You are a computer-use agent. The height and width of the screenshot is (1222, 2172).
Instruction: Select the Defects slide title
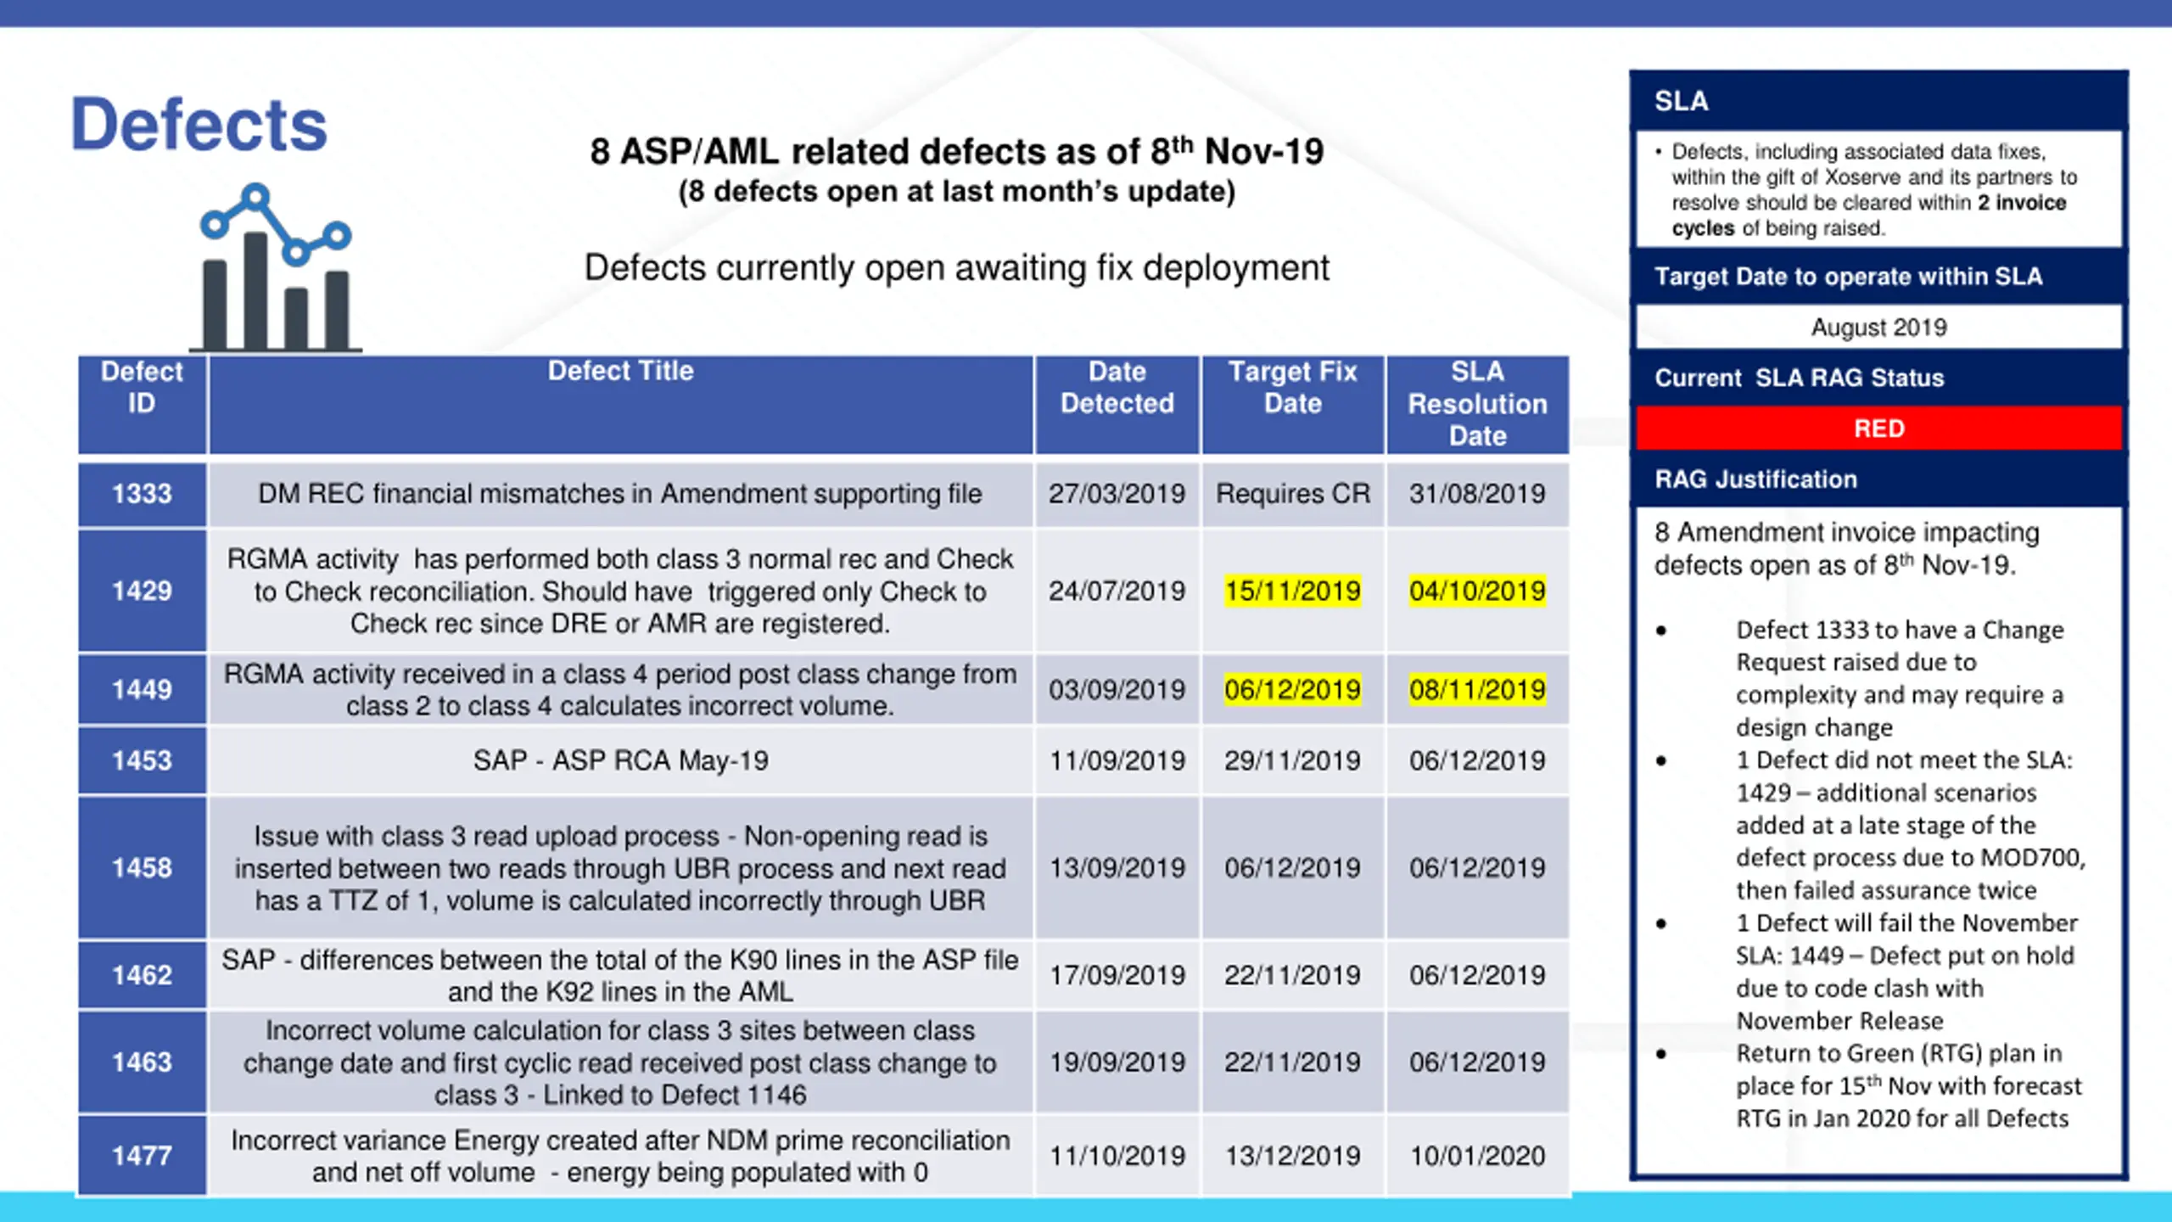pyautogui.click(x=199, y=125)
==
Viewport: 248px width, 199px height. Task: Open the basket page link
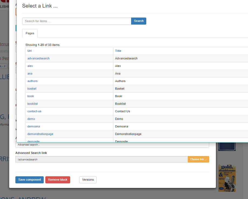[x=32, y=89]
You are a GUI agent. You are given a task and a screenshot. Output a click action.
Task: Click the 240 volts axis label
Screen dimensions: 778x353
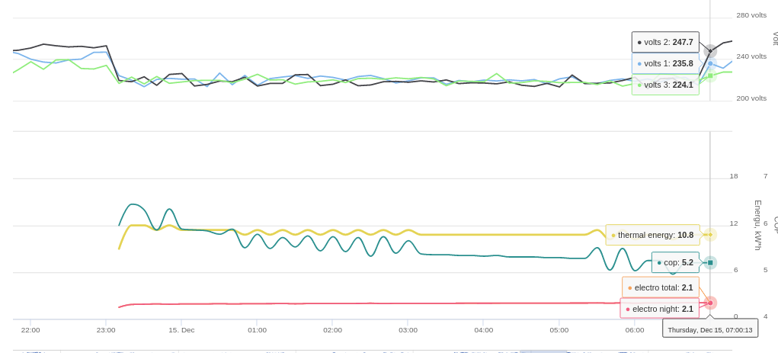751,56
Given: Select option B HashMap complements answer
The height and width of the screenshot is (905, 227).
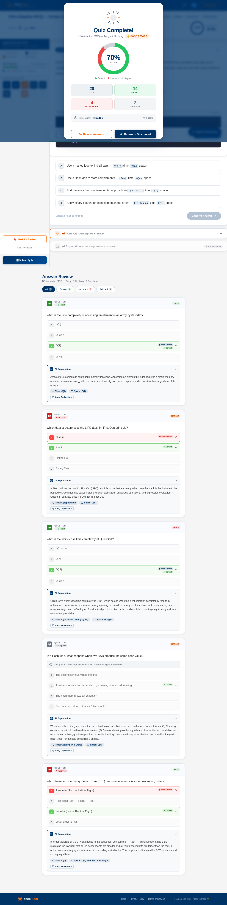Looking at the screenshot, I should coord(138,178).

** PROMPT **
Scan the material above and copy every line that holds the string "agent".

** RESPONSE **
You are a computer-use agent. The height and width of the screenshot is (1222, 2172).
You are a GUI agent. You are given a task and a screenshot. Output a click action.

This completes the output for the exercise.